_Work required_
Only the lines below starting at the one that contains "Task: Expand the search options chevron" and ending at the one that contains "Given: Click the up arrow next to 1.01" are to be reproduced, exactly and with both ends kept.

_Data records_

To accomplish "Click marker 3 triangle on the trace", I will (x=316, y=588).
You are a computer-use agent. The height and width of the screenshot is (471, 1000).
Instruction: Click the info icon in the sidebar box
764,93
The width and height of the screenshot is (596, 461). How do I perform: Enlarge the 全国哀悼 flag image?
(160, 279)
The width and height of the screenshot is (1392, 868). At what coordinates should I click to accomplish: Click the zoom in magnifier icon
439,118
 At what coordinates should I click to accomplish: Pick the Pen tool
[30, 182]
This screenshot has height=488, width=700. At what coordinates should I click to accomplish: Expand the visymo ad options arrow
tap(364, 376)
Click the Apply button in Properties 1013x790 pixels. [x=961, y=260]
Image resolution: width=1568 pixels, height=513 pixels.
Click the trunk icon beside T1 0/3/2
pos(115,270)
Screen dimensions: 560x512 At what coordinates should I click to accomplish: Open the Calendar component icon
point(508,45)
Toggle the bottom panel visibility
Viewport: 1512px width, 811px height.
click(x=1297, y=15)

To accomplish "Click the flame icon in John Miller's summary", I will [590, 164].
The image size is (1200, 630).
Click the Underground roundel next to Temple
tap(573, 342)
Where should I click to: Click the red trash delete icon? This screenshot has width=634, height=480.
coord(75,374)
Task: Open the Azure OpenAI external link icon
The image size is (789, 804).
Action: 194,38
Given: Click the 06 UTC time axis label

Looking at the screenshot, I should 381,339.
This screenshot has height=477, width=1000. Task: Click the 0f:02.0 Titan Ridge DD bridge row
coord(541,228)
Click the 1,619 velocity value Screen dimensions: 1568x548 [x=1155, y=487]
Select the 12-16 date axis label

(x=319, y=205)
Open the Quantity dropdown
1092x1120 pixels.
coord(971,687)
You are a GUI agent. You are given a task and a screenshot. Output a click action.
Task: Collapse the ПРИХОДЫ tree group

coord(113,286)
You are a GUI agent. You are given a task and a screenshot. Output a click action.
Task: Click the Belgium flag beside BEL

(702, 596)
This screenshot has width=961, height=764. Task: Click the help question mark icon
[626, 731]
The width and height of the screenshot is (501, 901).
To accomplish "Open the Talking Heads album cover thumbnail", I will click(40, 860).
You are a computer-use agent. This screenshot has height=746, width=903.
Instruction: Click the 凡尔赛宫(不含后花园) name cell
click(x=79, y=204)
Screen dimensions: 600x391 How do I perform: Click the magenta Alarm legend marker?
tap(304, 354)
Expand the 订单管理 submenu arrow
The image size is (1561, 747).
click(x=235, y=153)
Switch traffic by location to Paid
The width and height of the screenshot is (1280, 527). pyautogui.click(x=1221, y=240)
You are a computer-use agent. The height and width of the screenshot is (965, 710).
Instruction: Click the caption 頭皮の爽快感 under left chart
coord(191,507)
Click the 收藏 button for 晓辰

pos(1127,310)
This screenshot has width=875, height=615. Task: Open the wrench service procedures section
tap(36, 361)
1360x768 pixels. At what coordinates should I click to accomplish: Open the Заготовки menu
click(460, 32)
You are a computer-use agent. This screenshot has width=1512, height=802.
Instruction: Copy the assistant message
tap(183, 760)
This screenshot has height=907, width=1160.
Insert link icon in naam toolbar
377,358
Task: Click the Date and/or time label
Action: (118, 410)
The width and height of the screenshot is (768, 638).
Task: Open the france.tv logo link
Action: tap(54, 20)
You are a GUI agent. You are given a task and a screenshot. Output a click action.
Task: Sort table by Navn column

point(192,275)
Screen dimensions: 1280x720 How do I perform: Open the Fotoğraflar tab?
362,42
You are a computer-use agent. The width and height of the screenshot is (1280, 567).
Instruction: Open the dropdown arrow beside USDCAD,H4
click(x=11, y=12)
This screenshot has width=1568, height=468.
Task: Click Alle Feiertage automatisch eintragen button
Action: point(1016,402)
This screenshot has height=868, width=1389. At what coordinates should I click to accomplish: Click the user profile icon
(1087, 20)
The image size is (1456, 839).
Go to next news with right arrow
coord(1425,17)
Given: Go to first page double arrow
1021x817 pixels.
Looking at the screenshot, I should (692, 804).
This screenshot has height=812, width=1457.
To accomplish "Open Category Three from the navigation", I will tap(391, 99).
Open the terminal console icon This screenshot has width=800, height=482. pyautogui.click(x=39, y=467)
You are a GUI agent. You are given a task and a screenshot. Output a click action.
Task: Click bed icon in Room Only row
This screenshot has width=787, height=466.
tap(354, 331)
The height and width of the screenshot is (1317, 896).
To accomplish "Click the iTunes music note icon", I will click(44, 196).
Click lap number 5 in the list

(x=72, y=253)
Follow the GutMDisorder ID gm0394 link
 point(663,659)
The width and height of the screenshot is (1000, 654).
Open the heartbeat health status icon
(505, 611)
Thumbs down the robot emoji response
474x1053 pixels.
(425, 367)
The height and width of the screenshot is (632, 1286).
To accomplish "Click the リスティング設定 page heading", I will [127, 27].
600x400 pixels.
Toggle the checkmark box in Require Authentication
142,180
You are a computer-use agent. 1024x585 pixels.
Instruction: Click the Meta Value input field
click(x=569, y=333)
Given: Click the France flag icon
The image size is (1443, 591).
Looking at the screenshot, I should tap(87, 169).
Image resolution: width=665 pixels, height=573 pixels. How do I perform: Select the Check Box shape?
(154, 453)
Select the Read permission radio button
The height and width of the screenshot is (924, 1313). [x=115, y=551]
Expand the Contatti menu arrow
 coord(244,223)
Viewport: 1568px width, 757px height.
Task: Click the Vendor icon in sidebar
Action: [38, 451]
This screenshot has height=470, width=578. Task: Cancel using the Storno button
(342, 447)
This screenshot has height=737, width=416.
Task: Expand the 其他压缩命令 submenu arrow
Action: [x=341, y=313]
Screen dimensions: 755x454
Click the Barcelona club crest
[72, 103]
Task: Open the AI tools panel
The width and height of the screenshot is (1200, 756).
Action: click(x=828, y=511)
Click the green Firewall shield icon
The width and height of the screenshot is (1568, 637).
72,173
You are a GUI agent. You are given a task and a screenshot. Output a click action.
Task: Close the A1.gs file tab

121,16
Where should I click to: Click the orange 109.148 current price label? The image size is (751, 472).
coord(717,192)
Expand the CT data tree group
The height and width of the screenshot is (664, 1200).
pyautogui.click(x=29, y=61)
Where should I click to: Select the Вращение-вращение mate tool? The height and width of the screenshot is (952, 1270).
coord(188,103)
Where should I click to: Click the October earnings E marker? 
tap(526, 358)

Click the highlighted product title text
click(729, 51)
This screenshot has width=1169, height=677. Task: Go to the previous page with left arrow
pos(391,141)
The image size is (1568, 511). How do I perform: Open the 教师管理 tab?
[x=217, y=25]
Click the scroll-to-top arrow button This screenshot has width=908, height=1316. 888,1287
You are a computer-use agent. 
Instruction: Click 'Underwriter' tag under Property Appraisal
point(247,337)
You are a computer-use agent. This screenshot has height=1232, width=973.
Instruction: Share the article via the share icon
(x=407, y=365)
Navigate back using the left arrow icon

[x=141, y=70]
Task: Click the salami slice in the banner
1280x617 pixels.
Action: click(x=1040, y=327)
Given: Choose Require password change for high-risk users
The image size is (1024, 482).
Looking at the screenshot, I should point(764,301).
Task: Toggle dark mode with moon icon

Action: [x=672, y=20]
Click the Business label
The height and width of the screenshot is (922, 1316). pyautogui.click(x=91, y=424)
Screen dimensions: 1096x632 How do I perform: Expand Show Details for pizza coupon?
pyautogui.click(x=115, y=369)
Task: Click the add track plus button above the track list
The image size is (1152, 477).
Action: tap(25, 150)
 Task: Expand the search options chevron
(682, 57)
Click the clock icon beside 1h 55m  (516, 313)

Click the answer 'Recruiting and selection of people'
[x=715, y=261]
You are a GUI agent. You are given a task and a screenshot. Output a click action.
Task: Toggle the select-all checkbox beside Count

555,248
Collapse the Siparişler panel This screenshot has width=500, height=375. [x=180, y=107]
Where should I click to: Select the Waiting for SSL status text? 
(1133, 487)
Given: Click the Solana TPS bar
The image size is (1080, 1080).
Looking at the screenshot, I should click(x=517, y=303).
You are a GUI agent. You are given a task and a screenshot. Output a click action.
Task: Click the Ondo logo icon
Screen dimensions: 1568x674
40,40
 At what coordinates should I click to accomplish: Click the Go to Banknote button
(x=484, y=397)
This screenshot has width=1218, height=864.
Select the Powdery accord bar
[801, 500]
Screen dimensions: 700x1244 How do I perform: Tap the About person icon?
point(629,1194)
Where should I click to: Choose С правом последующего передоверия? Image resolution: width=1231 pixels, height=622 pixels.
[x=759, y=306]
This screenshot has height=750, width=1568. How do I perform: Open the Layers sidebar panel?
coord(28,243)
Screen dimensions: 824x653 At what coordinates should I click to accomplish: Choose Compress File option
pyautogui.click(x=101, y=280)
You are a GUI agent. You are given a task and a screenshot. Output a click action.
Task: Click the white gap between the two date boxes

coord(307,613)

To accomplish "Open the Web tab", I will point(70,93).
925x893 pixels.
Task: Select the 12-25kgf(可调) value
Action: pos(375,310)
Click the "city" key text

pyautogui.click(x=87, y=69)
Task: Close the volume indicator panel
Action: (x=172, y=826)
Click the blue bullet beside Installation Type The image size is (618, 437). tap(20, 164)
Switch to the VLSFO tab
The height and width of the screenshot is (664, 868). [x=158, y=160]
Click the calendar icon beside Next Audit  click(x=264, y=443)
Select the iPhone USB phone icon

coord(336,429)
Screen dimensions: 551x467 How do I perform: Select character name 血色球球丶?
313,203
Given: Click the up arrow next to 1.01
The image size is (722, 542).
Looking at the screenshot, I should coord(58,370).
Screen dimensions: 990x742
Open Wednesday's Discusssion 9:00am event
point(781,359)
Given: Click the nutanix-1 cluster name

_Solution for this task_
 Task: Expand the search options chevron
(682, 57)
Click the clock icon beside 1h 55m  (516, 313)

Click the answer 'Recruiting and selection of people'
[x=715, y=261]
You are a GUI agent. You are given a task and a screenshot. Output a click action.
Task: Toggle the select-all checkbox beside Count

555,248
Collapse the Siparişler panel This screenshot has width=500, height=375. [x=180, y=107]
Where should I click to: Select the Waiting for SSL status text? 
(1133, 487)
Given: Click the Solana TPS bar
The image size is (1080, 1080).
Looking at the screenshot, I should click(x=517, y=303).
You are a GUI agent. You are given a task and a screenshot. Output a click action.
Task: Click the Ondo logo icon
Screen dimensions: 1568x674
40,40
 At what coordinates should I click to accomplish: Click the Go to Banknote button
(x=484, y=397)
This screenshot has width=1218, height=864.
Select the Powdery accord bar
[801, 500]
Screen dimensions: 700x1244 How do I perform: Tap the About person icon?
point(629,1194)
Where should I click to: Choose С правом последующего передоверия? Image resolution: width=1231 pixels, height=622 pixels.
[x=759, y=306]
This screenshot has height=750, width=1568. How do I perform: Open the Layers sidebar panel?
coord(28,243)
Screen dimensions: 824x653 At what coordinates should I click to accomplish: Choose Compress File option
pyautogui.click(x=101, y=280)
You are a GUI agent. You are given a task and a screenshot. Output a click action.
Task: Click the white gap between the two date boxes

coord(307,613)

To accomplish "Open the Web tab", I will point(70,93).
925x893 pixels.
Task: Select the 12-25kgf(可调) value
Action: pos(375,310)
Click the "city" key text

pyautogui.click(x=87, y=69)
Task: Close the volume indicator panel
Action: (x=172, y=826)
Click the blue bullet beside Installation Type The image size is (618, 437). tap(20, 164)
Switch to the VLSFO tab
The height and width of the screenshot is (664, 868). [x=158, y=160]
Click the calendar icon beside Next Audit  click(x=264, y=443)
Select the iPhone USB phone icon

coord(336,429)
Screen dimensions: 551x467 How do I perform: Select character name 血色球球丶?
313,203
Given: Click the up arrow next to 1.01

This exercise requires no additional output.